=== Begin Enclosure ===
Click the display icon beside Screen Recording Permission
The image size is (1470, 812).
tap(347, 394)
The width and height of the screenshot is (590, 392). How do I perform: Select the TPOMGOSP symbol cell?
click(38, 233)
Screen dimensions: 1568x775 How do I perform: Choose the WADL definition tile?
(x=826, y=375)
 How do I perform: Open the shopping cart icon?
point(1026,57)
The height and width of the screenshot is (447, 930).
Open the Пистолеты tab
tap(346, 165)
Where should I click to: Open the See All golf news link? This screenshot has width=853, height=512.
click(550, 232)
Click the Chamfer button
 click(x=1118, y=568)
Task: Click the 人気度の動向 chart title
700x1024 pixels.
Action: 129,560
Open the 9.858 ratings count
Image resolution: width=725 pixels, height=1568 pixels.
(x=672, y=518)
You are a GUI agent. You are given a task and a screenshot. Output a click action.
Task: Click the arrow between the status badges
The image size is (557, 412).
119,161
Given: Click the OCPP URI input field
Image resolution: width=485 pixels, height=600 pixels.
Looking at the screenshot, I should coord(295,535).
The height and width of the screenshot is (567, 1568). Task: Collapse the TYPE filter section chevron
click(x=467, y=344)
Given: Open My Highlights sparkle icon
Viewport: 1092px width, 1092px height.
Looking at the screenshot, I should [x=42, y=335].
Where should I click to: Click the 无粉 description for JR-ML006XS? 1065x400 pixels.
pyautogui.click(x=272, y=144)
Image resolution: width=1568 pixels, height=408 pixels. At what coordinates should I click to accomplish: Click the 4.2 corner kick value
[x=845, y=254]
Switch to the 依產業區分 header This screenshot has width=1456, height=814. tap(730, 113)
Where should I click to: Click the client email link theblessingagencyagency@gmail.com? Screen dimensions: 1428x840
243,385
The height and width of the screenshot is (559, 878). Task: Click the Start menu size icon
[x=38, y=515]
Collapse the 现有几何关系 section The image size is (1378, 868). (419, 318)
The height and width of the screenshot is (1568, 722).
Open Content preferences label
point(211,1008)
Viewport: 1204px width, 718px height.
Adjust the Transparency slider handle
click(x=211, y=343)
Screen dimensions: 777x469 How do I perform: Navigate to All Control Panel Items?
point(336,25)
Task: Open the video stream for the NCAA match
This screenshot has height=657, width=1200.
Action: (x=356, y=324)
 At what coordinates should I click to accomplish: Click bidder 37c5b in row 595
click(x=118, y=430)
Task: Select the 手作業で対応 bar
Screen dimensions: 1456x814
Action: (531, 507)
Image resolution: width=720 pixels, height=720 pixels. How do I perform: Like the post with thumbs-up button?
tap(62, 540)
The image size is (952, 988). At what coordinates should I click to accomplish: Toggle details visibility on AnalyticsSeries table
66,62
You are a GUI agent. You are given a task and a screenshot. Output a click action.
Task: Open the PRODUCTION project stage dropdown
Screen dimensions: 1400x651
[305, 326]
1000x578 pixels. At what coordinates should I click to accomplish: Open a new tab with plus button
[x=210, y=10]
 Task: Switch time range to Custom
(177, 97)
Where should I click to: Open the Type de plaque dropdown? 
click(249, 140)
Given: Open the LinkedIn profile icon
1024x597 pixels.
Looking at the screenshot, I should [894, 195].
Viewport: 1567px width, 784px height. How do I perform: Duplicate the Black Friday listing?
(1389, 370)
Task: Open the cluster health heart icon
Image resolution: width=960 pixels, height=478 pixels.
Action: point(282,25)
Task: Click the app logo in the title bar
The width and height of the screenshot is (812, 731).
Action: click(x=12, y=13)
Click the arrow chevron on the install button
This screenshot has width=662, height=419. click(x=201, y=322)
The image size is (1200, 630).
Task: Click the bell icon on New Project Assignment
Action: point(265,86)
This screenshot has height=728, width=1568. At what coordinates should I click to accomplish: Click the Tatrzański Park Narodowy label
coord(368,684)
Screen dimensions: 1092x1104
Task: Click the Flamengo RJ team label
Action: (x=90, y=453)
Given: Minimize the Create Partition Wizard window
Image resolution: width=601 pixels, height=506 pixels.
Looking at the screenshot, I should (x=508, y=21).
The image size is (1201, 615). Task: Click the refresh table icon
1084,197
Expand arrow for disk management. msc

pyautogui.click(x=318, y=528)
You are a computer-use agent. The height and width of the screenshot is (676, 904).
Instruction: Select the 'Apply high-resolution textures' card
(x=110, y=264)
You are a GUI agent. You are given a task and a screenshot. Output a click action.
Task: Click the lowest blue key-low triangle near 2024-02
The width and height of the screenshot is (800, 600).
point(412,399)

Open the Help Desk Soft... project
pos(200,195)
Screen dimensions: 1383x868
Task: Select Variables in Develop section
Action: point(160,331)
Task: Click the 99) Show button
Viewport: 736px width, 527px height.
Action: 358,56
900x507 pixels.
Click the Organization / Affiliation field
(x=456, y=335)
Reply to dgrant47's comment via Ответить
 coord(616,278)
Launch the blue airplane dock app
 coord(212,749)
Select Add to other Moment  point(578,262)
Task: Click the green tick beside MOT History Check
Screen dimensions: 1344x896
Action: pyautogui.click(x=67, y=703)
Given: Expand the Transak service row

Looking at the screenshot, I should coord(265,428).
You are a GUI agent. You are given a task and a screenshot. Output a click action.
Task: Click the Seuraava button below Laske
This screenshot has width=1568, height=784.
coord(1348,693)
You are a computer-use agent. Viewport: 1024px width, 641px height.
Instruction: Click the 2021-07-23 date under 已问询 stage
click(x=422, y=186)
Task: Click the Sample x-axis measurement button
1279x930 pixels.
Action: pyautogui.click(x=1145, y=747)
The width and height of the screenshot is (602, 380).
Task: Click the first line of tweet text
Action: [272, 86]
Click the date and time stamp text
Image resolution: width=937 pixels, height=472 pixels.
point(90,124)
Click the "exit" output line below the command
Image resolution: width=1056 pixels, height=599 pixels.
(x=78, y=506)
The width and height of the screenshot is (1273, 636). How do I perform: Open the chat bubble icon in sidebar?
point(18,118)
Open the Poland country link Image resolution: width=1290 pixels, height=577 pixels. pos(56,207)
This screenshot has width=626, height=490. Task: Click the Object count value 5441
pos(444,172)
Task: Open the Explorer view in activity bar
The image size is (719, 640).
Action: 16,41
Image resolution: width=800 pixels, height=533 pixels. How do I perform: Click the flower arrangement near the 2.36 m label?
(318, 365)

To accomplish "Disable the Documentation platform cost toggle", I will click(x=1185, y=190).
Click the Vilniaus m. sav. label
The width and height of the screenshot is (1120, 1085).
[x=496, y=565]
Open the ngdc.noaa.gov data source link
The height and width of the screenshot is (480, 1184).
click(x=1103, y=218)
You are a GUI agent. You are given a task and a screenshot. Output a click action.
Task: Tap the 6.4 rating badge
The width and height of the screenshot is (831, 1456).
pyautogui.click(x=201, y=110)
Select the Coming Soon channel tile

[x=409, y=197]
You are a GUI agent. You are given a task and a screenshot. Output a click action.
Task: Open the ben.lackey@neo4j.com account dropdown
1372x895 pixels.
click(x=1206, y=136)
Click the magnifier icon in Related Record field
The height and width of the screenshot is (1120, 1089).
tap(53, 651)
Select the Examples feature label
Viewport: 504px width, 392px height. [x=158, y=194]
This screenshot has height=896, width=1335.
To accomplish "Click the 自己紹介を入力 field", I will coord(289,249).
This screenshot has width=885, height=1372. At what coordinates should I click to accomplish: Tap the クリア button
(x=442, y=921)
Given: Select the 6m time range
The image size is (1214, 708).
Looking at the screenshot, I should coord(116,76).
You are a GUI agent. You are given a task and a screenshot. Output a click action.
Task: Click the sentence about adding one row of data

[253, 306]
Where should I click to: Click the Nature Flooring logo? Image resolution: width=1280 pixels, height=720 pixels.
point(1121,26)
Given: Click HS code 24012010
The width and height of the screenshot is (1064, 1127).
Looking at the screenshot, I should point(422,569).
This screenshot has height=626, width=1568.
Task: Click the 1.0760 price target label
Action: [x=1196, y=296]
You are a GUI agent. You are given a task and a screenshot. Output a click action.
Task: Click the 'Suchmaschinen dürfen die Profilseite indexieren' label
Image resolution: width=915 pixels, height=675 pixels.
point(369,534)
=== End Enclosure ===
* [Work required] Set down, unchanged, only those lines above that fall between the line with "Task: Click the sentence" and the line with "Task: Click the 'Suchmaschinen", the two end lines included.

* [Task solution]
Task: Click the sentence about adding one row of data

[253, 306]
Where should I click to: Click the Nature Flooring logo? Image resolution: width=1280 pixels, height=720 pixels.
point(1121,26)
Given: Click HS code 24012010
The width and height of the screenshot is (1064, 1127).
Looking at the screenshot, I should point(422,569).
This screenshot has height=626, width=1568.
Task: Click the 1.0760 price target label
Action: [x=1196, y=296]
You are a GUI agent. You are given a task and a screenshot. Output a click action.
Task: Click the 'Suchmaschinen dürfen die Profilseite indexieren' label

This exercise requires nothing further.